Admittedly, this article has a clickbaity title.
Supposedly, there's no reason to think that OpenAI is using the benchmarks to train the models... Supposedly OpenAI promised that they don't use it, and Epoch AI says they have "holdout" problems that will be used in the real test...
Regarding training usage: We acknowledge that OpenAI does have access to a large fraction of FrontierMath problems and solutions, with the exception of a unseen-by-OpenAI hold-out set that enables us to independently verify model capabilities. However, we have a verbal agreement that these materials will not be used in model training.
Elliot Glazer (LinkedIn profile/Reddit profile), the lead mathematician at Epoch AI confirmed that OpenAI has the dataset and that they were allowed to use it to evaluate OpenAI’s o3 large language model, which is their next state of the art AI that’s referred to as a reasoning AI model. He offered his opinion that the high scores obtained by the o3 model are “legit” and that Epoch AI is conducting an independent evaluation to determine whether or not o3 had access to the FrontierMath dataset for training, which could cast the model’s high scores in a different light.

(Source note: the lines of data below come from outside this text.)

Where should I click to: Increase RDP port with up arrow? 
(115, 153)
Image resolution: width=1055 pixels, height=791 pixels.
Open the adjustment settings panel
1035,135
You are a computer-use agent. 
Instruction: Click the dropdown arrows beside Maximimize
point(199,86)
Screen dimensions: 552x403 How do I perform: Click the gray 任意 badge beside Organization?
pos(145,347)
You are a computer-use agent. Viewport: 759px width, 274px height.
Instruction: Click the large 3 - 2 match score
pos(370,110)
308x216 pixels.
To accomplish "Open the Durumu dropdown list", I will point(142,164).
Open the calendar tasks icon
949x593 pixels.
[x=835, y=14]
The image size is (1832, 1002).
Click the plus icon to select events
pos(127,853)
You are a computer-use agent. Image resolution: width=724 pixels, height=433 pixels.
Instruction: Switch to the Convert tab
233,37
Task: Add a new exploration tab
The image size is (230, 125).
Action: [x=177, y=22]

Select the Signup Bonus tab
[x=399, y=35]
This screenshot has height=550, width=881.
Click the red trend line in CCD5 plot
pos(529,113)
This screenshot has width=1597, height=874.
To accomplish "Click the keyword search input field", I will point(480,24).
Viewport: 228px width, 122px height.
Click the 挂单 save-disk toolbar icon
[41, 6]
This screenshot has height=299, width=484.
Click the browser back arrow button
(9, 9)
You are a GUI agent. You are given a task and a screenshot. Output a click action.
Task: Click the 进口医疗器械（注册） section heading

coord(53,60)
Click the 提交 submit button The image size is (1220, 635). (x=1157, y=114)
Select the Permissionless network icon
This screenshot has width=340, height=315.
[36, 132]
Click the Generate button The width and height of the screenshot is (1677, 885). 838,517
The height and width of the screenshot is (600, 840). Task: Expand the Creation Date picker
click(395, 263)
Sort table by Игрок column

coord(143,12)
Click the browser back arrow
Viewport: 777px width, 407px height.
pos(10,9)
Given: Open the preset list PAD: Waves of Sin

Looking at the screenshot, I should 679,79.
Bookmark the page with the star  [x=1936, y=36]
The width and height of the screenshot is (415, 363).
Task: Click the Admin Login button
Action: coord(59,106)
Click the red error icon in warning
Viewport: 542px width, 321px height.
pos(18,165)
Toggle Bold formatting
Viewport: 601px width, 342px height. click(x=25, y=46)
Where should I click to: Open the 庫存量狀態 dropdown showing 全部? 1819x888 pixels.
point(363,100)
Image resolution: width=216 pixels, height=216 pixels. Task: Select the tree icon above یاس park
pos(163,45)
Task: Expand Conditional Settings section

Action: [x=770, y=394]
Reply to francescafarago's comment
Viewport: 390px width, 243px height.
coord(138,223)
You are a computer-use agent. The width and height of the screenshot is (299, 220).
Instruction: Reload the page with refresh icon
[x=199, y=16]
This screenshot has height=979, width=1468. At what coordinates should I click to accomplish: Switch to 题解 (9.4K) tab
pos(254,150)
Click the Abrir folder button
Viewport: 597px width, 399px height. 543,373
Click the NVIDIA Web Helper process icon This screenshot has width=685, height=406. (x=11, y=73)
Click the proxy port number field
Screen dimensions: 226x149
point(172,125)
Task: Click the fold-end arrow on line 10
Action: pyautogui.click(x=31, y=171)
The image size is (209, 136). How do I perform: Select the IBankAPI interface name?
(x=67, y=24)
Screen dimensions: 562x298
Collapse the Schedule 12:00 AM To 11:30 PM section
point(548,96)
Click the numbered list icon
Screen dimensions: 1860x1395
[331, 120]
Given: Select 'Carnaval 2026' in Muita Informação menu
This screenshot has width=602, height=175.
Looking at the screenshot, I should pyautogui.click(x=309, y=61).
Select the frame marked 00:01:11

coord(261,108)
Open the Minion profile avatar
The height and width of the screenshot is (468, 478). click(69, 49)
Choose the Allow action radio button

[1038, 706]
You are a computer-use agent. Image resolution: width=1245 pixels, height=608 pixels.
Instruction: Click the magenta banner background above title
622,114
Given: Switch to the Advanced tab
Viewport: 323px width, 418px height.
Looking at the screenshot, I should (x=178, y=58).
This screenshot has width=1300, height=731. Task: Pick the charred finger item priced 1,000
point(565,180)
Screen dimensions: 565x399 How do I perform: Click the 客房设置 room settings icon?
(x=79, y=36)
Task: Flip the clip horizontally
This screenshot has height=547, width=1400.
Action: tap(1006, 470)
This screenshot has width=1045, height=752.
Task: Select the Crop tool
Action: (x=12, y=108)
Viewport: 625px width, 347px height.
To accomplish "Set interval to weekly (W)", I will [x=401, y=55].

Personally, Sam Altman has always given me Samuel Bankman-Fried/Billy McFarland vibes. And, that's probably not fair. GPT can do some empirically incredible things, and if AI doesn't advance a single step further, the world will still be changed.
The optimistic side of me does genuinely hope that there's nothing to the story in this article, but stuff like this makes it hard not to be cynical.
Either way, I'm just not getting hyped about benchmarks.